Retype each of the following entries verbatim, omitting the pictures.

### Records to process
--------
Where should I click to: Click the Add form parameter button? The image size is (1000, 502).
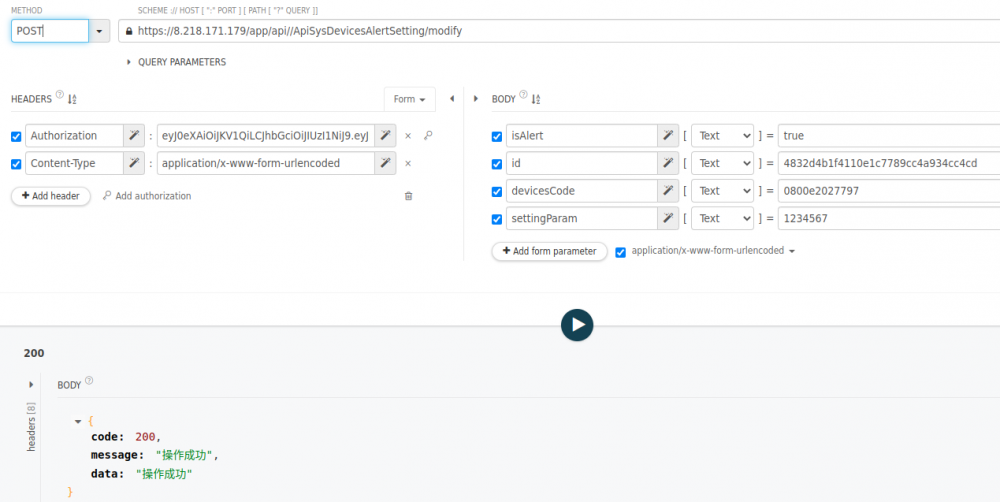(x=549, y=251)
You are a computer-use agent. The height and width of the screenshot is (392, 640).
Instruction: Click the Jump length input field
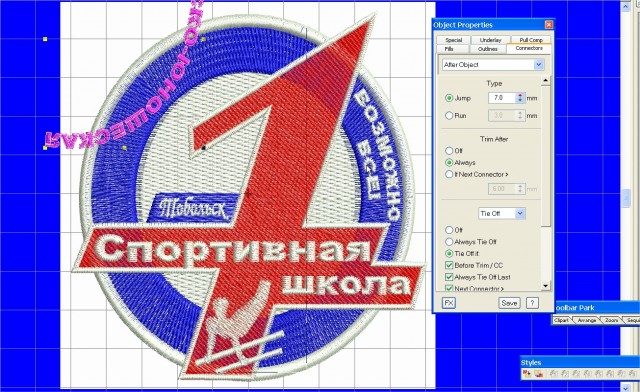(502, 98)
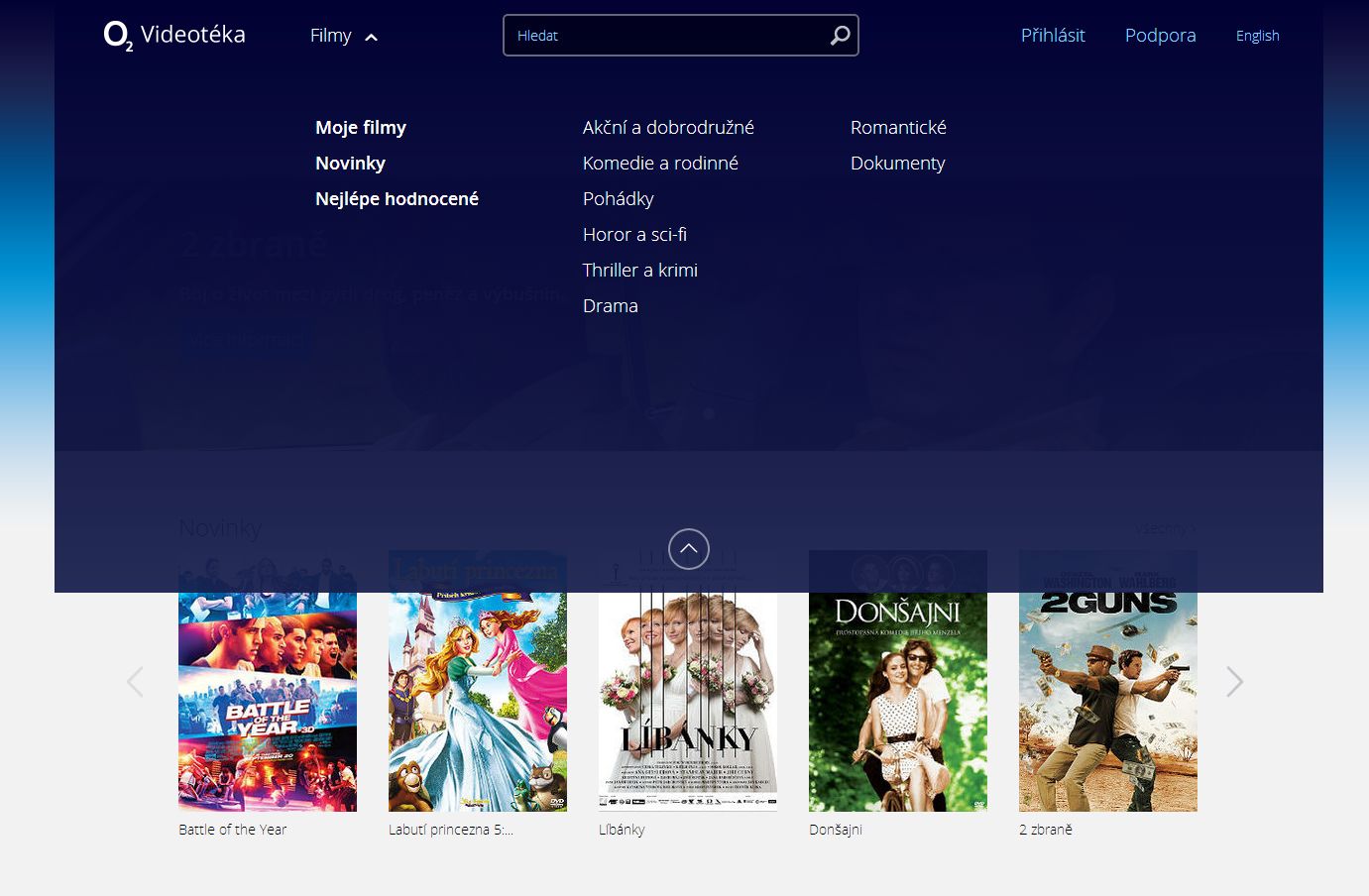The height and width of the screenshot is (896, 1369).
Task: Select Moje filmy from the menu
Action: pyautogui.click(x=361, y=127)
--------
### Solution to the problem
Where should I click to: Click the Add form parameter button? The image size is (1000, 502).
(x=549, y=251)
You are a computer-use agent. The height and width of the screenshot is (392, 640).
Instruction: Click the Jump length input field
(502, 98)
The height and width of the screenshot is (896, 1369).
Task: Select Moje filmy from the menu
Action: pyautogui.click(x=361, y=127)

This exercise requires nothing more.